6th Grade - Tamara Campbell
7th Grade - Yvette French
8th Grade - Michael Giles
All Levey students take English Language Arts classes each year. Each class is organized according to the teaching style of each particular teacher, but the 6th, 7th, and 8th grade curriculum is centered on the state of Michigan’s Content Standards and Benchmarks.
At each grade level, instruction focuses on improving the reading, writing, speaking, and thinking skills of each student. Students read and write daily and are encouraged to share their ideas and written creations with their classmates. Through regular mini-lessons on writing craft and writing mechanics (that follow the Six Traits of Good Writing model), students will learn to write, revise, and edit their work independently as they prepare to present their compositions to a school audience or for publication. They will learn about many different types of literature, such as short stories, novels, drama, poetry, fables, myths, legends, biographies, and memoirs; but there will be an emphasis placed on informational texts – which will especially help to prepare them for higher education. Explicit instruction in English grammar and vocabulary is included in the curriculum at each grade level.
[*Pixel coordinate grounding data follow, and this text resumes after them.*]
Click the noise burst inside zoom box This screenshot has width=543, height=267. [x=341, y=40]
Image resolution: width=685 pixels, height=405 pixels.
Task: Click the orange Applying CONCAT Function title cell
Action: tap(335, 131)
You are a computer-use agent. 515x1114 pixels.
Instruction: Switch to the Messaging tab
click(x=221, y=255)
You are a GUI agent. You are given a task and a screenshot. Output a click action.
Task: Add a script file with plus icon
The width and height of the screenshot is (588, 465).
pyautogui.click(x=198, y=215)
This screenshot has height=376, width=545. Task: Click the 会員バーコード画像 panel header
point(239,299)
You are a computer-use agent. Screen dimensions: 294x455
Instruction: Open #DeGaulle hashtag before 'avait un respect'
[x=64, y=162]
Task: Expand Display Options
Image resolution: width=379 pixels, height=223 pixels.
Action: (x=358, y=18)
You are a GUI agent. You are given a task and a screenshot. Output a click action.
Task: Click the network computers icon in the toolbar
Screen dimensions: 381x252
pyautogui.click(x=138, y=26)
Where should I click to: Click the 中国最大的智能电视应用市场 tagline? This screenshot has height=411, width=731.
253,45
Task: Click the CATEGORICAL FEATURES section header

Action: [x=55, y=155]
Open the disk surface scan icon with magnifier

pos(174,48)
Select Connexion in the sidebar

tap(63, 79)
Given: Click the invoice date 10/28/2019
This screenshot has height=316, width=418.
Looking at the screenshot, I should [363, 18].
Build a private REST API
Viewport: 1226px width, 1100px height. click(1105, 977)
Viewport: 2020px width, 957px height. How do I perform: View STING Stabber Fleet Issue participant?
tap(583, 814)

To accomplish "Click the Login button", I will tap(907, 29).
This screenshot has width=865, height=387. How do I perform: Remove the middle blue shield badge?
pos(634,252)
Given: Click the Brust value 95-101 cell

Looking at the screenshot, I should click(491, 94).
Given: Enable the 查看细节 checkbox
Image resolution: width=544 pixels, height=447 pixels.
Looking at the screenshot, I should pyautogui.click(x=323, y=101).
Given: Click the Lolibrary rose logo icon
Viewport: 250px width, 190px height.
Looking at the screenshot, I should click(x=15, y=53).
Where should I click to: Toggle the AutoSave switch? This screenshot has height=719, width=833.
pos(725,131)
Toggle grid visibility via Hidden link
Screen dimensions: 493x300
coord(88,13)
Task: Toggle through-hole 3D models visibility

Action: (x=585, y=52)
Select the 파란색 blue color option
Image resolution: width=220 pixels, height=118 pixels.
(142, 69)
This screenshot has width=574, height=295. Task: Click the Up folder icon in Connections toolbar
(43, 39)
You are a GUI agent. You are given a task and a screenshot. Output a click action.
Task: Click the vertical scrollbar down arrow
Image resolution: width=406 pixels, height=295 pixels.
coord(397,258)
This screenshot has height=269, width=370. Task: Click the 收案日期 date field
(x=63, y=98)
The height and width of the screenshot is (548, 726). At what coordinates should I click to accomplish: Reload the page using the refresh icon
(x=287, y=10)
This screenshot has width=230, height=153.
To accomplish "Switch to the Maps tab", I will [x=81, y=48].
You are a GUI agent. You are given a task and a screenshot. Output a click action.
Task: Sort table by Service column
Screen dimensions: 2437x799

English Language Arts Grade Level Themes
6th grade: “Units focus on the concept of change. How do students, as individuals, change and grow over the year intellectually, physically, socially, and emotionally? The unit also examines how change impacts individuals, families, and society. Students connect these experiences with the literature they read. This focus also points to the recursive nature of the units of instruction.”
7th grade: “The units focus on the concept of choice. How and why are choices made and how do they affect the lives of students? Students are introduced to the concept of choice with a pair of essential questions about choice posed at the beginning of each unit. These questions serve as a frame of reference for their study of texts and life.”
8th grade: “The units focus on the concept of challenge. What kinds of challenges do students face in school and in their lives? What kinds of challenges have other people faced, and what were the consequences? Students are asked to think about the different connotations of the idea of the word challenge. Challenge can mean both limitation and opportunities in their personal, academic, athletic, social, and physical lives.”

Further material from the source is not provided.